Key Takeaways
- A single oversized MCA deal wiped out more than $40 million for one funder, and concentration risk remains the most underpriced threat in alternative lending portfolios.
- AI-powered bank verification can detect revenue dependency, customer concentration, and seasonal volatility that static financial documents miss entirely.
- MCA underwriting best practices now require analyzing transaction-level banking data, not just top-line deposit averages, before approving large advances.

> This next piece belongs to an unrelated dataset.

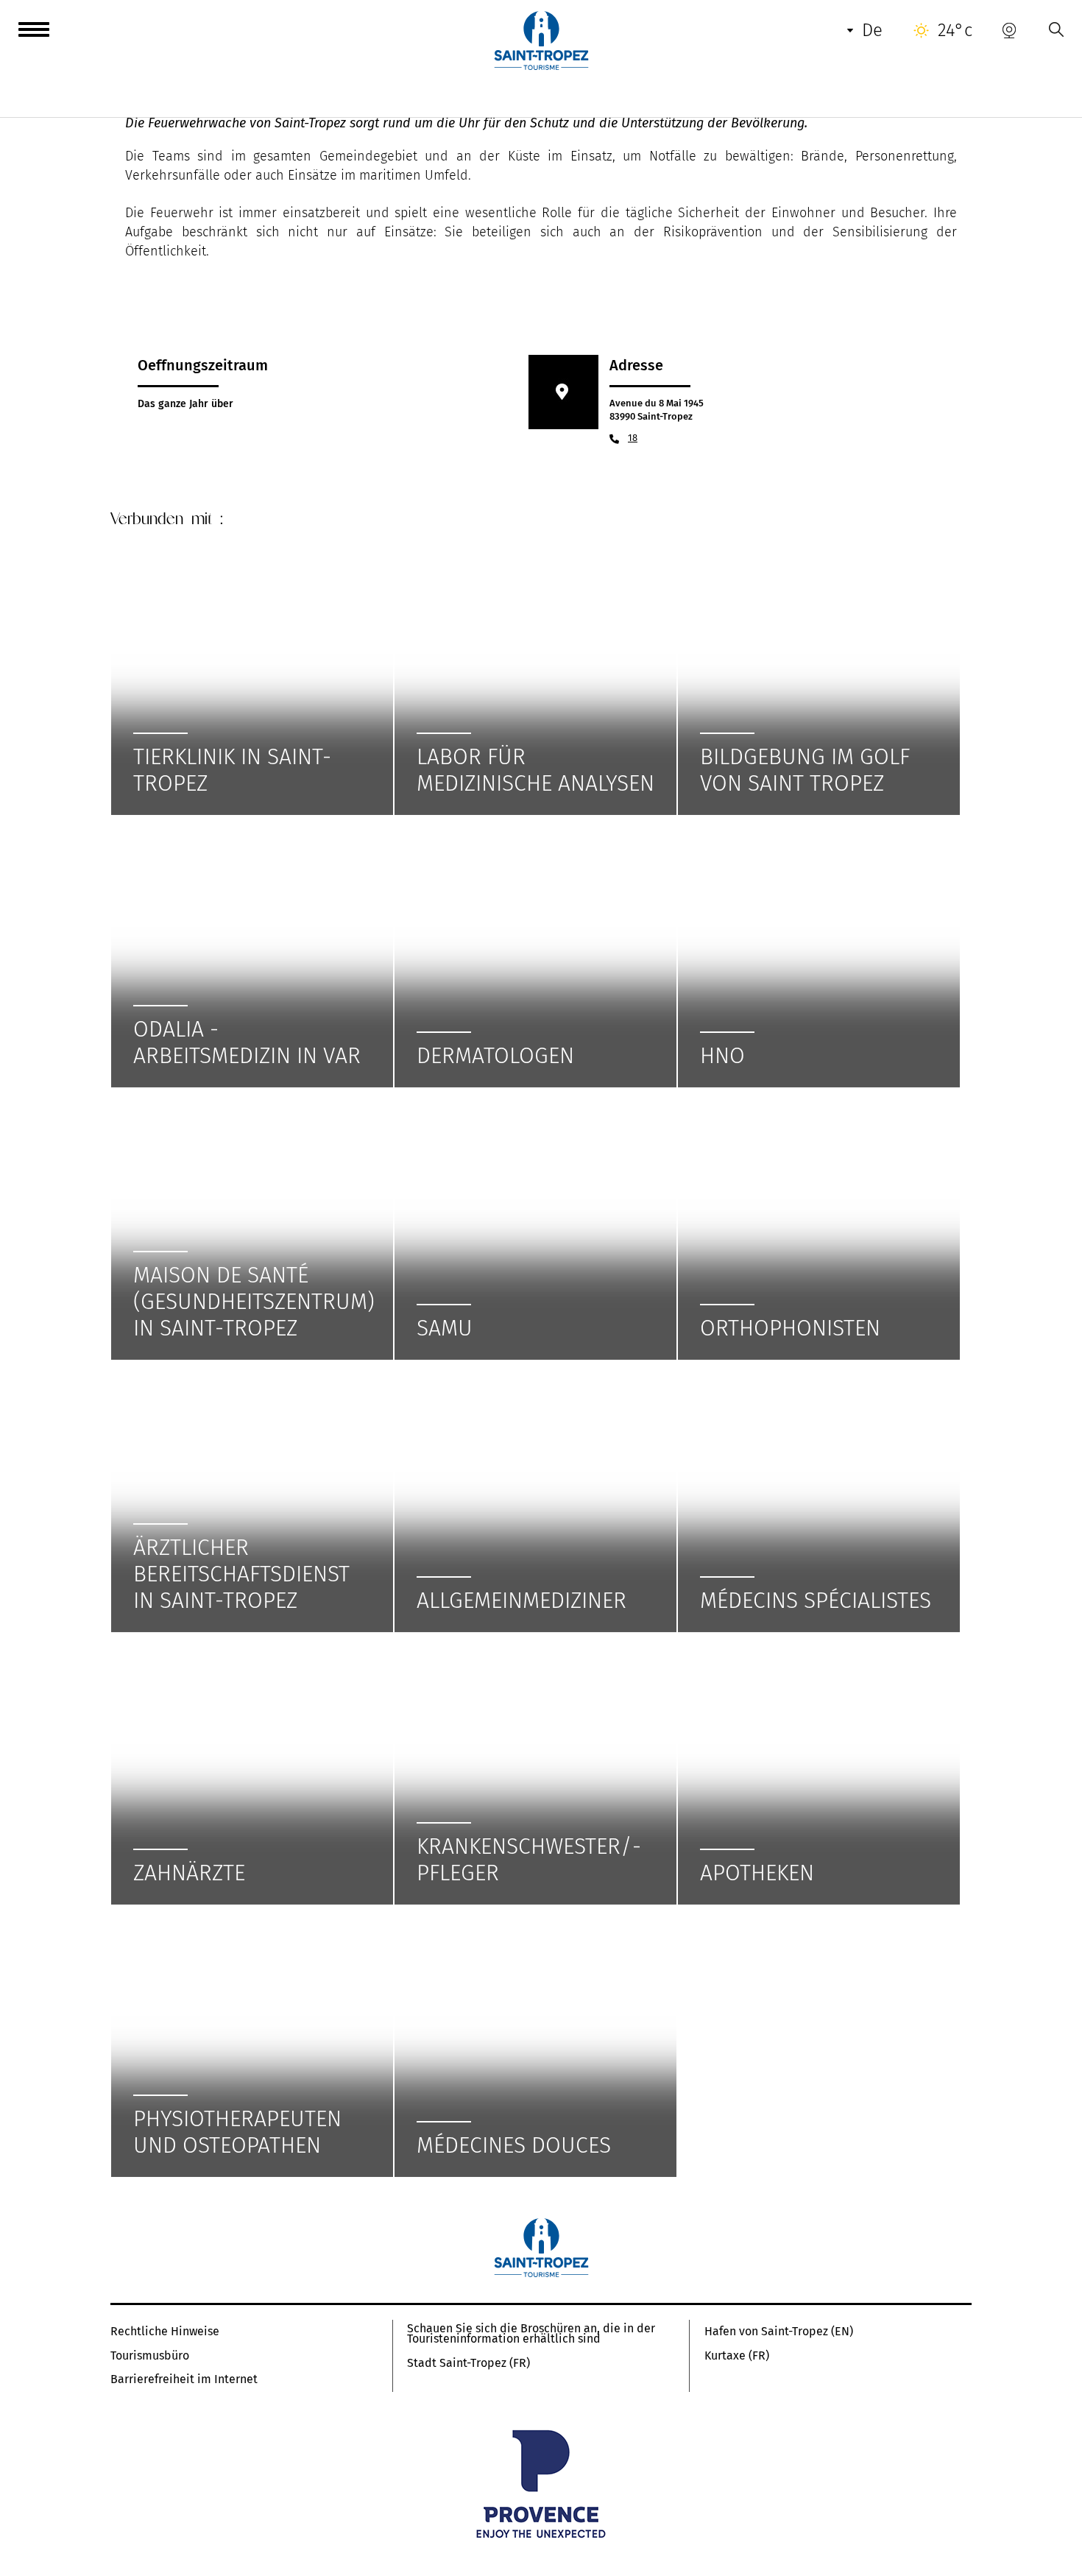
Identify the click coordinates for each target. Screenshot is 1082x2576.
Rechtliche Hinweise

- Asynchronous screen recording of live banking sessions gives underwriters visual evidence of account health that PDFs and API snapshots cannot replicate.
- Funders scaling into bigger deals need verification infrastructure that matches the risk, not just the speed, of their deployment.
When One Deal Takes Down an Entire Portfolio
The merchant cash advance industry has a concentration risk problem that keeps getting more expensive. In November 2018, a conglomerate of car dealerships collapsed in California. Within three weeks, 1 Global Capital filed for bankruptcy after losing more than $40 million on that single relationship. The ripple effects lasted years, with investors, syndication partners, and downstream funders absorbing losses they never saw coming.
That story, recently revisited by deBanked's reporting on big deals gone wrong, is not an isolated case. It is a pattern. Funders chasing higher deployment volume approve oversized deals without the verification depth to match the risk. The underwriting that works for a $50,000 advance simply does not hold up when the number climbs to $500,000 or beyond. What separates the funders who survive from the ones who don't is how they verify the underlying business before committing capital. MCA underwriting best practices for big-ticket deals demand a fundamentally different approach, one that AI-powered bank verification is finally making practical.
Why Traditional Underwriting Misses Concentration Risk
Deposit Averages Hide Revenue Fragility
Most MCA underwriters evaluate bank statements by looking at average daily balances, total monthly deposits, and NSF frequency. These metrics work well enough for small advances against diversified revenue streams. They fail catastrophically when the merchant's deposits depend on one or two large customers.
Consider a construction subcontractor depositing $200,000 per month. The statements look healthy. The averages are strong. But 70% of those deposits come from a single general contractor. If that relationship ends, the merchant's revenue drops by more than half overnight, and the funder's advance is suddenly underwater. Static bank statement analysis rarely surfaces this kind of dependency because it treats all deposits as interchangeable.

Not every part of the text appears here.